Wisła Kraków powoli myśli o eliminacjach Ligi Europy, ale nie ma dostępu do wielu materiałów.


Jutro piłkarze Kazimierza Moskala zakończą obóz w Woli Chorzelowskiej sparingiem z Puszczą Niepołomice. Będzie to pierwszy sprawdzian w tym okresie przygotowawczym, a dokładnie za dwa tygodnie rozpoczną u siebie rywalizację w I rundzie eliminacji Ligi Europy. Informacje o wicemistrzu Kosowa, który po raz trzeci spróbuje przebrnąć przez pierwszą przeszkodę, są szczątkowe.

Rywale stracili gwiazdę

Wiadomo, że forma Llapi Podujeve - podobnie jak wiślaków - będzie niewiadomą. Drużynę opuścił m.in. najlepszy strzelec Muhamet Hyseni, który zakończył sezon z 26 trafieniami i 6 asystami. Współpracownicy trenera Moskala próbują pozyskać jak najwięcej danych na temat przeciwnika, ale nie jest to proste. Być może co nieco uda się wyciągnąć po zgrupowaniu Kosowian w Macedonii Północnej (22.06-2.07), w trakcie którego będą rozgrywać sparingi. Trzeba sobie jasno powiedzieć, że choć Wisła jest w przebudowie, reprezentuje drugi poziom rozgrywkowy i europejskie puchary nie są dla niej priorytetem, będzie miała obowiązek awansować do II rundy, gdzie na rywala czeka Rapid Wiedeń. Akcje polskiej piłki stoją wyżej, a do tego rywale w dwóch poprzednich próbach odpadali w I rundzie el. Ligi Konferencji. Struktury tego klubu nie są rozbudowane, tak że przedstawicielom Wisły trudno się jest kontaktować z pracownikami rywala. W organizacji spotkań w el. LE pomagają im osoby delegowane z krajowej federacji.

Złotówka od biletu

Wisła przedstawiła zasady i harmonogram sprzedaży biletów na pierwsze od 12 lat spotkanie w Europie, które odbędzie się 11 lipca na stadionie w Krakowie. Pierwszeństwo będą mieli posiadacze karnetów na nowy sezon lub rundę jesienną, którzy mogą liczyć na 30% rabat i dodatkowo kupić jeden bilet w normalnej cenie dla innej osoby. Wisła doceniła także członków stowarzyszenia Socios, którym w zamkniętej sprzedaży oferuje bilet dla siebie i dziecka do 14. roku życia. Otwarta sprzedaż ruszy 5 lipca. Prezes Jarosław Królewski poinformował, że złotówka od każdego biletu trafi na konto fundacji pomagającej zwierzętom „Stawiamy na Łapy”, która ma problemy finansowe i prowadzi zbiórką w internecie. Włodarz klubu zachęcił też fanów do indywidualnego wsparcia fundacji.
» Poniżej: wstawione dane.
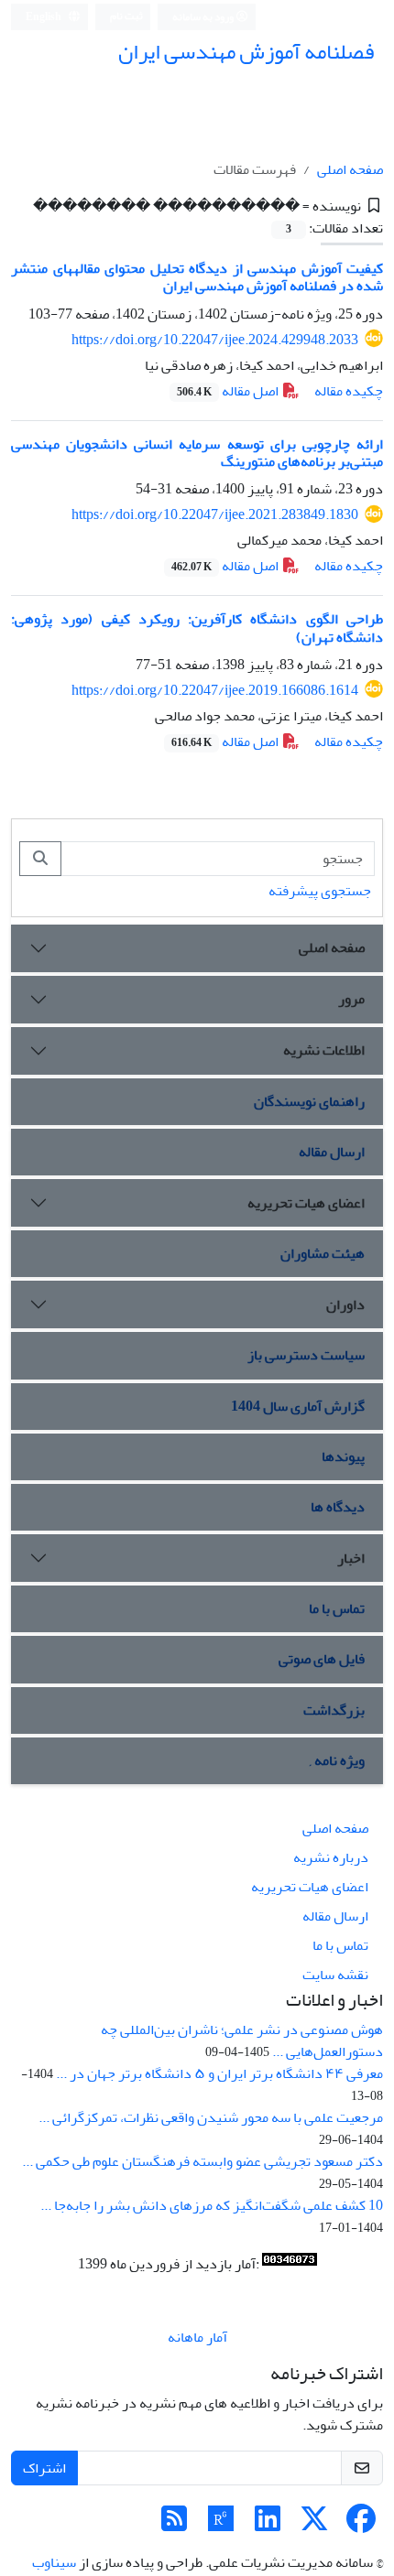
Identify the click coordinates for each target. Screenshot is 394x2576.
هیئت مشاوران (322, 1253)
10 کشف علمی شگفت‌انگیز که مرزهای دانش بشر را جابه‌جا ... (211, 2205)
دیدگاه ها (338, 1507)
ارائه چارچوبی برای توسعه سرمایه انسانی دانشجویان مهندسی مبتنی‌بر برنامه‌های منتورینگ (197, 452)
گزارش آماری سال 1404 (298, 1406)
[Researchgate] (221, 2524)
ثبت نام (126, 16)
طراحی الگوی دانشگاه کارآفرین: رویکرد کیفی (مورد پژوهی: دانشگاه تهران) (197, 627)
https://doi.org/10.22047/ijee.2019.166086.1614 (214, 690)
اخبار (351, 1558)
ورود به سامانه (203, 16)
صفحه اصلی (350, 169)
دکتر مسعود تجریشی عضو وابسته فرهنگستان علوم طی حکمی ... (202, 2161)
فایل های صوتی (322, 1658)
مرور (351, 998)
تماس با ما (337, 1608)
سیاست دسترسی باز (306, 1355)
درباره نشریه (330, 1857)
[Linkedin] (268, 2524)
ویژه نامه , (337, 1760)
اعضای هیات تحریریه (306, 1203)
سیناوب (54, 2562)
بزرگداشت (334, 1710)
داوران (345, 1304)
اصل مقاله (229, 391)
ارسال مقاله (332, 1151)
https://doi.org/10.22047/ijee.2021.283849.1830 (214, 514)
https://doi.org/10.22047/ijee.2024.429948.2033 (214, 339)
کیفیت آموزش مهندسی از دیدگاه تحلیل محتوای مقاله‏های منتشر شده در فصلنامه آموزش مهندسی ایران (197, 276)
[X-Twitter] (314, 2524)
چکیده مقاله (348, 391)
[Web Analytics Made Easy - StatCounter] (289, 2264)
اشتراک (44, 2468)
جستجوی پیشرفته (319, 890)
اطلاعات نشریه (324, 1050)
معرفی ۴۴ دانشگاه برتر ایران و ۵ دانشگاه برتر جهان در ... (219, 2073)
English (44, 16)
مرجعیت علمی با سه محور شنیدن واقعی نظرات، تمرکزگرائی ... (210, 2117)
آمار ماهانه (197, 2337)
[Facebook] (361, 2524)
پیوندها (343, 1456)
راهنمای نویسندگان (309, 1101)
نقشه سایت (335, 1974)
Wczoraj klub poinformował, że do Krakowa nie wybiera się zorganizowana grupa kibiców Llapi, dlatego cały stadion będzie dostępny dla gospodarzy. To oznacza, że na żywo (początek o godz. 20.30) mecz będzie mogło obejrzeć 33 tysięcy osób. Pod Wawelem sami są ciekawi, jaką frekwencję uda się osiągnąć. Z jednej strony „Biała gwiazda” wraca do Europy, a kibice będą ciekawi gry drużyny pod skrzydłami nowego szkoleniowca. Z drugiej strony trzeba przyznać, że rywal nie jest zbyt atrakcyjny, a lipiec to czas wyjazdów na wakacje. Kibice są jednak zadowoleni, że klub nie przeszarżował z cenami. Fani nieposiadający karnetu i uprawnień do innych zniżek muszą liczyć się z wydatkiem od 55 zł w górę. Jak na krakowskie standardy jest to dobra oferta.